Brief - Your answer should be every line from the records that contains "picker".

Collected data entries -
================================

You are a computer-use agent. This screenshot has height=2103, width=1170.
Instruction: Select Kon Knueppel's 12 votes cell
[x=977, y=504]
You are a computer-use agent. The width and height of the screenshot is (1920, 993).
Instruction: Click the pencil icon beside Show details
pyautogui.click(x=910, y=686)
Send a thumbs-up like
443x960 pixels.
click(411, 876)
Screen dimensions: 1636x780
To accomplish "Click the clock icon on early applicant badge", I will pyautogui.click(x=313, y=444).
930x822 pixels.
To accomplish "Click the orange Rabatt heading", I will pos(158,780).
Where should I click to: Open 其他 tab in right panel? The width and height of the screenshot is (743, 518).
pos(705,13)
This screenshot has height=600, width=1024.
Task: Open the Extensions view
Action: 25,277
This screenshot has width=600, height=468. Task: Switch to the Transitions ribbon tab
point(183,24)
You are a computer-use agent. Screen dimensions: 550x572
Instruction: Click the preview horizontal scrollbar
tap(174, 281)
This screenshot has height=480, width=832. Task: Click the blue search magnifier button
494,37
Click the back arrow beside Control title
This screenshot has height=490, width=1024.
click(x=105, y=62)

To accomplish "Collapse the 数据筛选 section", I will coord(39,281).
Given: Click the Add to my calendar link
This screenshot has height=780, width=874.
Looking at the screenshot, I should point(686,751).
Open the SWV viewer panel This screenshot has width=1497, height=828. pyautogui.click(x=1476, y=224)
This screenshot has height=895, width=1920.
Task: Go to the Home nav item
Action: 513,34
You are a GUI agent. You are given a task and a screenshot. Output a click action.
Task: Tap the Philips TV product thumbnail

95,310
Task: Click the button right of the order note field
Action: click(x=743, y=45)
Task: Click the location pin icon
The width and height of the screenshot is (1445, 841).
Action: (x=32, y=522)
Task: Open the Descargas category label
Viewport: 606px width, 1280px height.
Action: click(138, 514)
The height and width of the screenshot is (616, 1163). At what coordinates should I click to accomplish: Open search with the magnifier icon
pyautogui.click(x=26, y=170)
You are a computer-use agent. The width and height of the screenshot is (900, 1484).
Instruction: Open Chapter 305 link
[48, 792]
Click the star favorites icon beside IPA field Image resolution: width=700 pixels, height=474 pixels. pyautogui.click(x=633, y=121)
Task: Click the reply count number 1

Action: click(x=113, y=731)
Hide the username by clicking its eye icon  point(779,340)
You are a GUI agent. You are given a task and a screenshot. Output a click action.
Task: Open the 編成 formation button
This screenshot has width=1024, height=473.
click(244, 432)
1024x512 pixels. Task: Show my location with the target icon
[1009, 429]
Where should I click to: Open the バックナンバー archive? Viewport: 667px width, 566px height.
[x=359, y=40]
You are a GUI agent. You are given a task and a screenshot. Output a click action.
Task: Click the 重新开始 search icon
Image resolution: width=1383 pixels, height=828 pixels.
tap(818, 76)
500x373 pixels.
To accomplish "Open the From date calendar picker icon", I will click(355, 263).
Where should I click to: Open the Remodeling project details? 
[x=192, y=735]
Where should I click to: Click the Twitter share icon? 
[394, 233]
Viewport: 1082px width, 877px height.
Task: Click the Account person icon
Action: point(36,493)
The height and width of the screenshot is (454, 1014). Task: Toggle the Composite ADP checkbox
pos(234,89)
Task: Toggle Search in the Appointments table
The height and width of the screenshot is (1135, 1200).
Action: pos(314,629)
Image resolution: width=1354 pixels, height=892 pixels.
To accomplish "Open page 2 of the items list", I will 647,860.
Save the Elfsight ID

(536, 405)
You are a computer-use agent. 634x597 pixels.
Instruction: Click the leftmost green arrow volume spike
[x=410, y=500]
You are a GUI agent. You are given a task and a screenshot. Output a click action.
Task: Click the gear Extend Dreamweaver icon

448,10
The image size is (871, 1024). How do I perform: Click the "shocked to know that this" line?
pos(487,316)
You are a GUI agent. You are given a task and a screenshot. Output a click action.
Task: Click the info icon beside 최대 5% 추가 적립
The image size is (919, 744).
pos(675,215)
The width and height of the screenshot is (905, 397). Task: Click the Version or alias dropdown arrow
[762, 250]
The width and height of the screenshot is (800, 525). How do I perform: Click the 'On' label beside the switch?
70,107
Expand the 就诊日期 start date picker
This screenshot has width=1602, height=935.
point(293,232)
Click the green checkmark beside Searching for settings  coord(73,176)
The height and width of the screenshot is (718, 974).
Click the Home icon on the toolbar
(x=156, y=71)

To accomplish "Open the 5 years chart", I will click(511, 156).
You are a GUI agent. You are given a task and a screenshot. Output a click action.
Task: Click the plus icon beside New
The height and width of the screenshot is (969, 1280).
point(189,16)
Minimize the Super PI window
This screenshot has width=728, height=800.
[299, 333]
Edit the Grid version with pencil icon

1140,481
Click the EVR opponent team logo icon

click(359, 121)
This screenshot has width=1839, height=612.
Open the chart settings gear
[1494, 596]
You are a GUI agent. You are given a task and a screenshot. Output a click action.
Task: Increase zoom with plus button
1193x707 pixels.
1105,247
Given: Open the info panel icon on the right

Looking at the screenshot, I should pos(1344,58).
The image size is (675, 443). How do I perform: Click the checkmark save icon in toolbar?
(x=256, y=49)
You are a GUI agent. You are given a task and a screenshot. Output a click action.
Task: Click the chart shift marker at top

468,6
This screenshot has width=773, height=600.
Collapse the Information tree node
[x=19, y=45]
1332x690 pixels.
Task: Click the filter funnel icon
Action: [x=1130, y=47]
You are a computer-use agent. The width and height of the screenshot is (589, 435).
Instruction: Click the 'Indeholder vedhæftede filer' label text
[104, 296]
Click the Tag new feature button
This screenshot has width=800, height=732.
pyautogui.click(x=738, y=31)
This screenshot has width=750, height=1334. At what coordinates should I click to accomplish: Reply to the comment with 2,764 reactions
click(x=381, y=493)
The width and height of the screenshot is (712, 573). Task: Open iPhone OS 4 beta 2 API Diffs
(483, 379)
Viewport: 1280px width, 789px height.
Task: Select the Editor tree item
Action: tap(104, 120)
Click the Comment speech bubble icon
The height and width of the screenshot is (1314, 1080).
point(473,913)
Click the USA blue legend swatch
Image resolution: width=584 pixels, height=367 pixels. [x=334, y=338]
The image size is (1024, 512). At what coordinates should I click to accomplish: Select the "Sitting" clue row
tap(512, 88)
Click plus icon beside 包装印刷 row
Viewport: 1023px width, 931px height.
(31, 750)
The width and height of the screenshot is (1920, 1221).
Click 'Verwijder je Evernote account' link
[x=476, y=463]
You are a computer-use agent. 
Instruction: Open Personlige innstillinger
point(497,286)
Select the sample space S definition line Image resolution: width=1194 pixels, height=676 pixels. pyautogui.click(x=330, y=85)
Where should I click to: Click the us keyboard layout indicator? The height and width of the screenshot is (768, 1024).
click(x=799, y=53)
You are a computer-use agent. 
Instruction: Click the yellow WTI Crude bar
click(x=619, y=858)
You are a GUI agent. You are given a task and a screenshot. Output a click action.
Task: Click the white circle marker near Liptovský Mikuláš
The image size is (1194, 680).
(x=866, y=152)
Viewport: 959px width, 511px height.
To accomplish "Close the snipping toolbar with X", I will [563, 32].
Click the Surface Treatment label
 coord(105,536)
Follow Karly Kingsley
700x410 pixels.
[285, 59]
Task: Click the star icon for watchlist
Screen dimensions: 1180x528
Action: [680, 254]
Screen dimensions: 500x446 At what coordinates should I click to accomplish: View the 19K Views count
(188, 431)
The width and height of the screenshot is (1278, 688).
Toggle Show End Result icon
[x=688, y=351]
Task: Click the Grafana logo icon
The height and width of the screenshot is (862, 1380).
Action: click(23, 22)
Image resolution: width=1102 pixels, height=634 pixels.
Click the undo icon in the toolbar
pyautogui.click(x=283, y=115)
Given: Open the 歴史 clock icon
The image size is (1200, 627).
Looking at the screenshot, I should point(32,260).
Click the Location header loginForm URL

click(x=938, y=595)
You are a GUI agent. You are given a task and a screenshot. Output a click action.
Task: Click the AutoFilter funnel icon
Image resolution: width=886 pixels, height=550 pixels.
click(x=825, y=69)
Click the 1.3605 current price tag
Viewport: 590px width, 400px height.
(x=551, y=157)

================================

Output for this exercise -
To accomplish "Open the From date calendar picker icon", I will click(355, 263).
Expand the 就诊日期 start date picker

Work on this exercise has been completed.